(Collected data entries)
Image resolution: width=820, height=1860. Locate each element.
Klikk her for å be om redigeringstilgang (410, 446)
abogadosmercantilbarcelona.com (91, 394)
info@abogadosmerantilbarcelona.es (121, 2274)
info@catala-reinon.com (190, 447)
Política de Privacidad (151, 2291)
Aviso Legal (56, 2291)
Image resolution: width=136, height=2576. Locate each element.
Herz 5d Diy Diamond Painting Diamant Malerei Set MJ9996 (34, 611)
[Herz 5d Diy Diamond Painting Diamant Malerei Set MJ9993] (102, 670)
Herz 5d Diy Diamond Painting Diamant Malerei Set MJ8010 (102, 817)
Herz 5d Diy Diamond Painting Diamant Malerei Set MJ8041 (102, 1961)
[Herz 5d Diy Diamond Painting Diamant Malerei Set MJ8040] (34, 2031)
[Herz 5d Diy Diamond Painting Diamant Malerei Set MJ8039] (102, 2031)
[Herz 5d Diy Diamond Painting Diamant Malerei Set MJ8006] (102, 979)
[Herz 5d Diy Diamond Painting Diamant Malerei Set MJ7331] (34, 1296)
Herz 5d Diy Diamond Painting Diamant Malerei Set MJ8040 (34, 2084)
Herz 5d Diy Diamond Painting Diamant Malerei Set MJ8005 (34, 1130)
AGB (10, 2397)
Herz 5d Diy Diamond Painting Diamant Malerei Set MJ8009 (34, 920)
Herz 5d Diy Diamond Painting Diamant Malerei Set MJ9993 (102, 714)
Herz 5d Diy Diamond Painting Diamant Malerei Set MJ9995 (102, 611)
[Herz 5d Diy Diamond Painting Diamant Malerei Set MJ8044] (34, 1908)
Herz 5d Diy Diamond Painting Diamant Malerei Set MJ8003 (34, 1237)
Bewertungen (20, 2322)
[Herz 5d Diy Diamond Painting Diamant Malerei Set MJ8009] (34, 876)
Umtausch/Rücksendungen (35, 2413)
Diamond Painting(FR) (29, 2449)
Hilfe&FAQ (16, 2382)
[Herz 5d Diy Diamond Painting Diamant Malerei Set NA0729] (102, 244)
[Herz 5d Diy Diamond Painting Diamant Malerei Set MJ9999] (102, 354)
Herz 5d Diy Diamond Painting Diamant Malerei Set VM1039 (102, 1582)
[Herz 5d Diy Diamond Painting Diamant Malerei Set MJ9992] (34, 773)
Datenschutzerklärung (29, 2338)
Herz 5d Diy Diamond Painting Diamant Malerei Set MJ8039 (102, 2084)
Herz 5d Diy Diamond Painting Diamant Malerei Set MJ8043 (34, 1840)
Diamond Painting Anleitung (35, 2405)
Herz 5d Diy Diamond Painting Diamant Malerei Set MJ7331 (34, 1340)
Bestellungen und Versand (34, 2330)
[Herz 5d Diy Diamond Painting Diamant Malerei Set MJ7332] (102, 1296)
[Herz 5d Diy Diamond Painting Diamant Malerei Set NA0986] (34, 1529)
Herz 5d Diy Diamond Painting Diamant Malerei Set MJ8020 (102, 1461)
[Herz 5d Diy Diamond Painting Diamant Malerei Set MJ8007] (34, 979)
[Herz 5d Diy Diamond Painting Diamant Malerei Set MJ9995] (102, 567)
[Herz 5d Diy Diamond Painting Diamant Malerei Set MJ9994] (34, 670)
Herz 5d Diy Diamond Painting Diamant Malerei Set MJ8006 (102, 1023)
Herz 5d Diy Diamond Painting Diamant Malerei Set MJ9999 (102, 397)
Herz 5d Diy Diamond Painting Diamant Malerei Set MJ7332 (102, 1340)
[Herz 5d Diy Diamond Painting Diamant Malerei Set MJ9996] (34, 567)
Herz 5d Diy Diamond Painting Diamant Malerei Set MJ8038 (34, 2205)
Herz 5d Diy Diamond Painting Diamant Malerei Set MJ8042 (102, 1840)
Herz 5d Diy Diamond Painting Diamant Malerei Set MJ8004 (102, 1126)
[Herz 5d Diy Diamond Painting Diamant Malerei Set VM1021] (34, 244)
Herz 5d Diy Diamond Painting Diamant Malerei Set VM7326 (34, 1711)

■ Work required
Repeat the entries verbatim through the line with "[Herz 5d Diy Diamond Painting Diamant Malerei Set MJ8040]".

■ Exercise solution
Image resolution: width=820, height=1860. Locate each element.
Klikk her for å be om redigeringstilgang (410, 446)
abogadosmercantilbarcelona.com (91, 394)
info@abogadosmerantilbarcelona.es (121, 2274)
info@catala-reinon.com (190, 447)
Política de Privacidad (151, 2291)
Aviso Legal (56, 2291)
Image resolution: width=136, height=2576. Locate each element.
Herz 5d Diy Diamond Painting Diamant Malerei Set MJ9996 (34, 611)
[Herz 5d Diy Diamond Painting Diamant Malerei Set MJ9993] (102, 670)
Herz 5d Diy Diamond Painting Diamant Malerei Set MJ8010 (102, 817)
Herz 5d Diy Diamond Painting Diamant Malerei Set MJ8041 (102, 1961)
[Herz 5d Diy Diamond Painting Diamant Malerei Set MJ8040] (34, 2031)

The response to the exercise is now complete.